## Task to carry out:
Copy every entry. Do not alter a single word.

## Data:
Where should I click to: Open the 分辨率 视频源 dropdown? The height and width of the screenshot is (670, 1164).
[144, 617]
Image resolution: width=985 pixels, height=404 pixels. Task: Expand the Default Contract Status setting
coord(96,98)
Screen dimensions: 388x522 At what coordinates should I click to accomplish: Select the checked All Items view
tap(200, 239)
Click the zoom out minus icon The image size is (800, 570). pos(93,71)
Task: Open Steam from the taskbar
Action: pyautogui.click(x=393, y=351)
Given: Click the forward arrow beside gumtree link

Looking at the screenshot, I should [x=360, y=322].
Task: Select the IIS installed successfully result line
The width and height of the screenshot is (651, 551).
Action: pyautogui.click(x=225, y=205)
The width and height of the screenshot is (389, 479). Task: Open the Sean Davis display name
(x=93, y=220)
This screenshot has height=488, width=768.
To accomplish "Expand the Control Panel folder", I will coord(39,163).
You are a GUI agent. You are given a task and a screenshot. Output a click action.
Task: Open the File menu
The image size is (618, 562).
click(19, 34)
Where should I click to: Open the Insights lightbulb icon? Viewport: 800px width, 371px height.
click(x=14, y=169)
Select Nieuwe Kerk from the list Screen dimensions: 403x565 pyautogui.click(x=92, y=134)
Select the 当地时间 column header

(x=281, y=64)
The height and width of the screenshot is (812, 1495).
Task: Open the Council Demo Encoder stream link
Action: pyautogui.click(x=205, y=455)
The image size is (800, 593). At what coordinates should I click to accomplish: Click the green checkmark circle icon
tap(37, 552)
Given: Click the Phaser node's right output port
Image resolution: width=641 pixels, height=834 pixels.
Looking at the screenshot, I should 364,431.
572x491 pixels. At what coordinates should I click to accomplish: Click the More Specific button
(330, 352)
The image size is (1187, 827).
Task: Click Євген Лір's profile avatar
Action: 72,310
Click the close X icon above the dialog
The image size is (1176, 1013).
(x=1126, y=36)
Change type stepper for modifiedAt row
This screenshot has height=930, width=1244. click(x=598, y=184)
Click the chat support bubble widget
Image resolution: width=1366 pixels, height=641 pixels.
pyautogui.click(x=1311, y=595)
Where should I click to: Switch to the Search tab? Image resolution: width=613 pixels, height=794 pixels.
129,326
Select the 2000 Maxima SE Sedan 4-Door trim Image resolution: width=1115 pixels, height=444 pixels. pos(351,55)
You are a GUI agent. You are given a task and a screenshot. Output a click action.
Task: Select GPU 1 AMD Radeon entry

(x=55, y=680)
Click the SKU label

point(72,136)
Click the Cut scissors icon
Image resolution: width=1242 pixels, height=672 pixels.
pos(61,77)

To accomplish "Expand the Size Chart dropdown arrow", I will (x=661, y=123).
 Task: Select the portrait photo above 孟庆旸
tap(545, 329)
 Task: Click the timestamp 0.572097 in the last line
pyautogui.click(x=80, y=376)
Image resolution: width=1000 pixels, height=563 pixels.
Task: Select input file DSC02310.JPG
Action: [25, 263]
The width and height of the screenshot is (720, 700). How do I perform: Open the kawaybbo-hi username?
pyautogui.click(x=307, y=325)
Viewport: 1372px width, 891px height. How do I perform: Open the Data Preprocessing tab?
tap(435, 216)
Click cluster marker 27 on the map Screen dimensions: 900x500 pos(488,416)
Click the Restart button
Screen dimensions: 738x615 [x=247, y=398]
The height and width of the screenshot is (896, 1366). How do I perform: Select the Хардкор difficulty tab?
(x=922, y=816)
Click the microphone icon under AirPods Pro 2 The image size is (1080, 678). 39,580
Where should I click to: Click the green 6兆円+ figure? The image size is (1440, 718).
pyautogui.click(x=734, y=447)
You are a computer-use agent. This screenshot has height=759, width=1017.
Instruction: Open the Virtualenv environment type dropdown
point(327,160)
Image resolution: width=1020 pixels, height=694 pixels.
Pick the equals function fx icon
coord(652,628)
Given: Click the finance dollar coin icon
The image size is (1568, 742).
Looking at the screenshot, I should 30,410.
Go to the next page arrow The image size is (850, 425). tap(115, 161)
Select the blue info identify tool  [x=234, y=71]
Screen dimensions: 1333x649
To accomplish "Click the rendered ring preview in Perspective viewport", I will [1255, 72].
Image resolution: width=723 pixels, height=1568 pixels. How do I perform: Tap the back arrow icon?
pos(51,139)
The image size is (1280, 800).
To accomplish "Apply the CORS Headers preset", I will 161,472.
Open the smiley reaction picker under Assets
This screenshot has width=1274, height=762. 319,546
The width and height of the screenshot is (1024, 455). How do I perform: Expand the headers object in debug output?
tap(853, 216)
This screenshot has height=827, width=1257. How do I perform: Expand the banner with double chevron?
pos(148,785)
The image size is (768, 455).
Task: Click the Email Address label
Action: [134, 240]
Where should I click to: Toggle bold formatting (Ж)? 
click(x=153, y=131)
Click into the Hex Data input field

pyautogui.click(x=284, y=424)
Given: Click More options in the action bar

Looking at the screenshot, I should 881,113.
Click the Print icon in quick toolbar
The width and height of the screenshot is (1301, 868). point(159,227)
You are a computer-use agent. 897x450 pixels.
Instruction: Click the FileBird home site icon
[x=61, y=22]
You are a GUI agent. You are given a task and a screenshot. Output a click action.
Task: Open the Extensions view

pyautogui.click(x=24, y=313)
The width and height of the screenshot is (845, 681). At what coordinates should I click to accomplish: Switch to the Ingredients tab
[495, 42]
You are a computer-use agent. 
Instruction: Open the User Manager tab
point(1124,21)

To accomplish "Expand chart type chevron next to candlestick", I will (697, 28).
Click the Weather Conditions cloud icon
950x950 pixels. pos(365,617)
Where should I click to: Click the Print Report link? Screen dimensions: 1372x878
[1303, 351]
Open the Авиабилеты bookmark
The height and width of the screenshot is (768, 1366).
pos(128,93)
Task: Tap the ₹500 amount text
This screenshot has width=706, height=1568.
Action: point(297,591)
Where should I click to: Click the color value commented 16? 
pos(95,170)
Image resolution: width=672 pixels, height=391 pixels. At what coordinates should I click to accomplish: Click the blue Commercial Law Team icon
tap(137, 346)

## Answer box:
Where should I click to: Open the 分辨率 视频源 dropdown? The height and width of the screenshot is (670, 1164).
[144, 617]
Image resolution: width=985 pixels, height=404 pixels. Task: Expand the Default Contract Status setting
coord(96,98)
Screen dimensions: 388x522 At what coordinates should I click to accomplish: Select the checked All Items view
tap(200, 239)
Click the zoom out minus icon The image size is (800, 570). pos(93,71)
Task: Open Steam from the taskbar
Action: pyautogui.click(x=393, y=351)
Given: Click the forward arrow beside gumtree link

Looking at the screenshot, I should [x=360, y=322].
Task: Select the IIS installed successfully result line
The width and height of the screenshot is (651, 551).
Action: pyautogui.click(x=225, y=205)
The width and height of the screenshot is (389, 479). Task: Open the Sean Davis display name
(x=93, y=220)
This screenshot has height=488, width=768.
To accomplish "Expand the Control Panel folder", I will coord(39,163).
You are a GUI agent. You are given a task and a screenshot. Output a click action.
Task: Open the File menu
The image size is (618, 562).
click(19, 34)
Where should I click to: Open the Insights lightbulb icon? Viewport: 800px width, 371px height.
click(x=14, y=169)
Select Nieuwe Kerk from the list Screen dimensions: 403x565 pyautogui.click(x=92, y=134)
Select the 当地时间 column header

(x=281, y=64)
The height and width of the screenshot is (812, 1495).
Task: Open the Council Demo Encoder stream link
Action: pyautogui.click(x=205, y=455)
The image size is (800, 593). At what coordinates should I click to accomplish: Click the green checkmark circle icon
tap(37, 552)
Given: Click the Phaser node's right output port
Image resolution: width=641 pixels, height=834 pixels.
Looking at the screenshot, I should 364,431.
572x491 pixels. At what coordinates should I click to accomplish: Click the More Specific button
(330, 352)
The image size is (1187, 827).
Task: Click Євген Лір's profile avatar
Action: 72,310
Click the close X icon above the dialog
The image size is (1176, 1013).
(x=1126, y=36)
Change type stepper for modifiedAt row
This screenshot has height=930, width=1244. click(x=598, y=184)
Click the chat support bubble widget
Image resolution: width=1366 pixels, height=641 pixels.
pyautogui.click(x=1311, y=595)
Where should I click to: Switch to the Search tab? Image resolution: width=613 pixels, height=794 pixels.
129,326
Select the 2000 Maxima SE Sedan 4-Door trim Image resolution: width=1115 pixels, height=444 pixels. pos(351,55)
You are a GUI agent. You are given a task and a screenshot. Output a click action.
Task: Select GPU 1 AMD Radeon entry

(x=55, y=680)
Click the SKU label

point(72,136)
Click the Cut scissors icon
Image resolution: width=1242 pixels, height=672 pixels.
pos(61,77)

To accomplish "Expand the Size Chart dropdown arrow", I will (x=661, y=123).
 Task: Select the portrait photo above 孟庆旸
tap(545, 329)
 Task: Click the timestamp 0.572097 in the last line
pyautogui.click(x=80, y=376)
Image resolution: width=1000 pixels, height=563 pixels.
Task: Select input file DSC02310.JPG
Action: [25, 263]
The width and height of the screenshot is (720, 700). How do I perform: Open the kawaybbo-hi username?
pyautogui.click(x=307, y=325)
Viewport: 1372px width, 891px height. How do I perform: Open the Data Preprocessing tab?
tap(435, 216)
Click cluster marker 27 on the map Screen dimensions: 900x500 pos(488,416)
Click the Restart button
Screen dimensions: 738x615 [x=247, y=398]
The height and width of the screenshot is (896, 1366). How do I perform: Select the Хардкор difficulty tab?
(x=922, y=816)
Click the microphone icon under AirPods Pro 2 The image size is (1080, 678). 39,580
Where should I click to: Click the green 6兆円+ figure? The image size is (1440, 718).
pyautogui.click(x=734, y=447)
You are a computer-use agent. This screenshot has height=759, width=1017.
Instruction: Open the Virtualenv environment type dropdown
point(327,160)
Image resolution: width=1020 pixels, height=694 pixels.
Pick the equals function fx icon
coord(652,628)
Given: Click the finance dollar coin icon
The image size is (1568, 742).
Looking at the screenshot, I should 30,410.
Go to the next page arrow The image size is (850, 425). tap(115, 161)
Select the blue info identify tool  [x=234, y=71]
Screen dimensions: 1333x649
To accomplish "Click the rendered ring preview in Perspective viewport", I will [1255, 72].
Image resolution: width=723 pixels, height=1568 pixels. How do I perform: Tap the back arrow icon?
pos(51,139)
The image size is (1280, 800).
To accomplish "Apply the CORS Headers preset", I will 161,472.
Open the smiley reaction picker under Assets
This screenshot has width=1274, height=762. 319,546
The width and height of the screenshot is (1024, 455). How do I perform: Expand the headers object in debug output?
tap(853, 216)
This screenshot has height=827, width=1257. How do I perform: Expand the banner with double chevron?
pos(148,785)
The image size is (768, 455).
Task: Click the Email Address label
Action: [134, 240]
Where should I click to: Toggle bold formatting (Ж)? 
click(x=153, y=131)
Click into the Hex Data input field

pyautogui.click(x=284, y=424)
Given: Click More options in the action bar

Looking at the screenshot, I should 881,113.
Click the Print icon in quick toolbar
The width and height of the screenshot is (1301, 868). point(159,227)
You are a computer-use agent. 897x450 pixels.
Instruction: Click the FileBird home site icon
[x=61, y=22]
You are a GUI agent. You are given a task and a screenshot. Output a click action.
Task: Open the Extensions view

pyautogui.click(x=24, y=313)
The width and height of the screenshot is (845, 681). At what coordinates should I click to accomplish: Switch to the Ingredients tab
[495, 42]
You are a computer-use agent. 
Instruction: Open the User Manager tab
point(1124,21)

To accomplish "Expand chart type chevron next to candlestick", I will (697, 28).
Click the Weather Conditions cloud icon
950x950 pixels. pos(365,617)
Where should I click to: Click the Print Report link? Screen dimensions: 1372x878
[1303, 351]
Open the Авиабилеты bookmark
The height and width of the screenshot is (768, 1366).
pos(128,93)
Task: Tap the ₹500 amount text
This screenshot has width=706, height=1568.
Action: point(297,591)
Where should I click to: Click the color value commented 16? 
pos(95,170)
Image resolution: width=672 pixels, height=391 pixels. At what coordinates should I click to accomplish: Click the blue Commercial Law Team icon
tap(137, 346)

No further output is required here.